If you don’t have one yet, sign up for a profile, and treat it like an online CV.

Fill in all the necessary fields to show off your expertise and skills, and make sure that you optimise it with keywords that recruiters will be searching for when they’re looking for people with your talents.

Next, build connections by searching for people that you’ve worked with. It’s bad practice to just add every single person you can find, regardless of whether or not you know them, so be sensible and build your network slowly but steadily.

If you’ve done some great work for someone, don’t be scared to ask them for a recommendation on the site. It’s this sort of information that will make you stand out.

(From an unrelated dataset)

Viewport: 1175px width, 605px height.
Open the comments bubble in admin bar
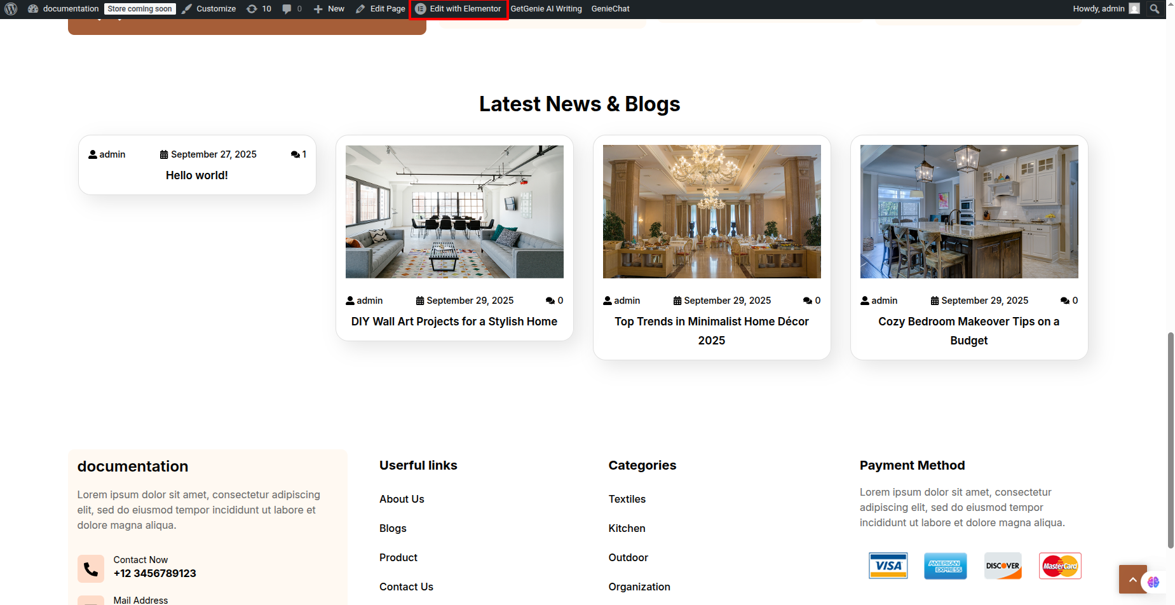(292, 9)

Once your profile is good to go, start to look for groups in your area of expertise. You can pick up some great tips and industry knowledge, and if you’re contributing to discussions, you might even make some connections with people who could help to further your career.

Building your own site or blog

You can make your own website to show up above all of your social profiles as well as showcase your talents!

Website

If you really want to go the extra mile, you should consider building your very own site . Whatever industry you’re thinking of going into, it’s a surefire way to stand out and impress.

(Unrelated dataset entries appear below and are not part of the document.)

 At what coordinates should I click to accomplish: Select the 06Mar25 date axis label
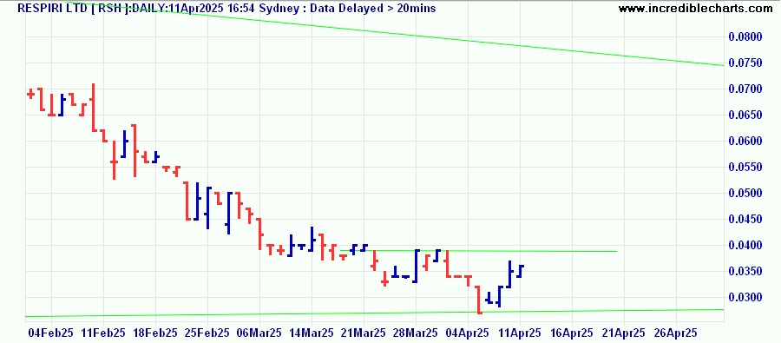(x=259, y=333)
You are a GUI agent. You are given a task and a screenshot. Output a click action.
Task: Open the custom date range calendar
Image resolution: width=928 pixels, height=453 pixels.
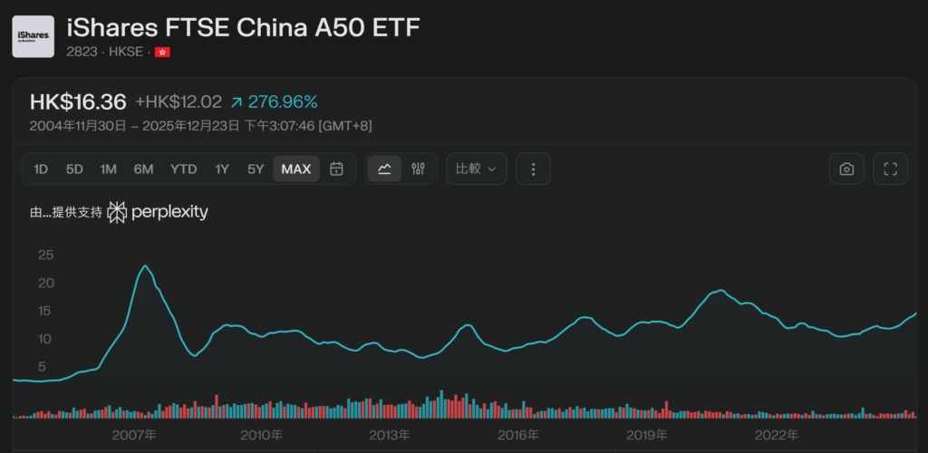(x=336, y=169)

There’s a number of ways to do it, and it’s probably a lot easier than you think. You don’t need to be a web design expert to create something that will look great. Sign up on WordPress for a free blog, pick a theme (this is basically just a layout that’s readymade for you), and go about organising your pages.

Then, head over to 123-Reg where you can buy a domain such as yourname.com to ensure your site is more likely to be found. It’ll only cost you a couple of quid in most cases.

You might decide to have just a few pages that explain a little more about yourself and how you can be contacted, preferably with examples of some work you’ve done.

Blog

Alternatively, you could start up a blog. This is a way of providing up to date thoughts and opinions on happenings in your field. So, for example, if you fancy a career in writing, you might write regular updates in the areas that particularly interest you.

If you want to work in HR, you could blog about the latest developments in employment law and what they could mean for businesses. It’s all about showcasing your skills and showing employers what you have to offer.

When employers find that this is coming up first in the search results, it demonstrates just how web savvy you are!

Extra tips

There are a few little extras that you might have to take care of:

  • Check google images – if you find a photo of yourself that you don’t like on a site you don’t know then contact them and ask them to take it down
  • Search as much as you can – search other terms like “your name, your hometown” or “your name, your previous job.”
  • Search some more… – Search your phone number and email addresses too.
  • Be patient – Google can take a while to update some of its details so don’t panic too much if your blog isn’t showing up yet
  • Clean up EVERYTHING – You might find an old mySpace of Bebo account that you set up when you were 14-16. Don’t let it come back to haunt you.

Have you used your online presence to your advantage when it comes to finding a job? What tips would you share with other graduates?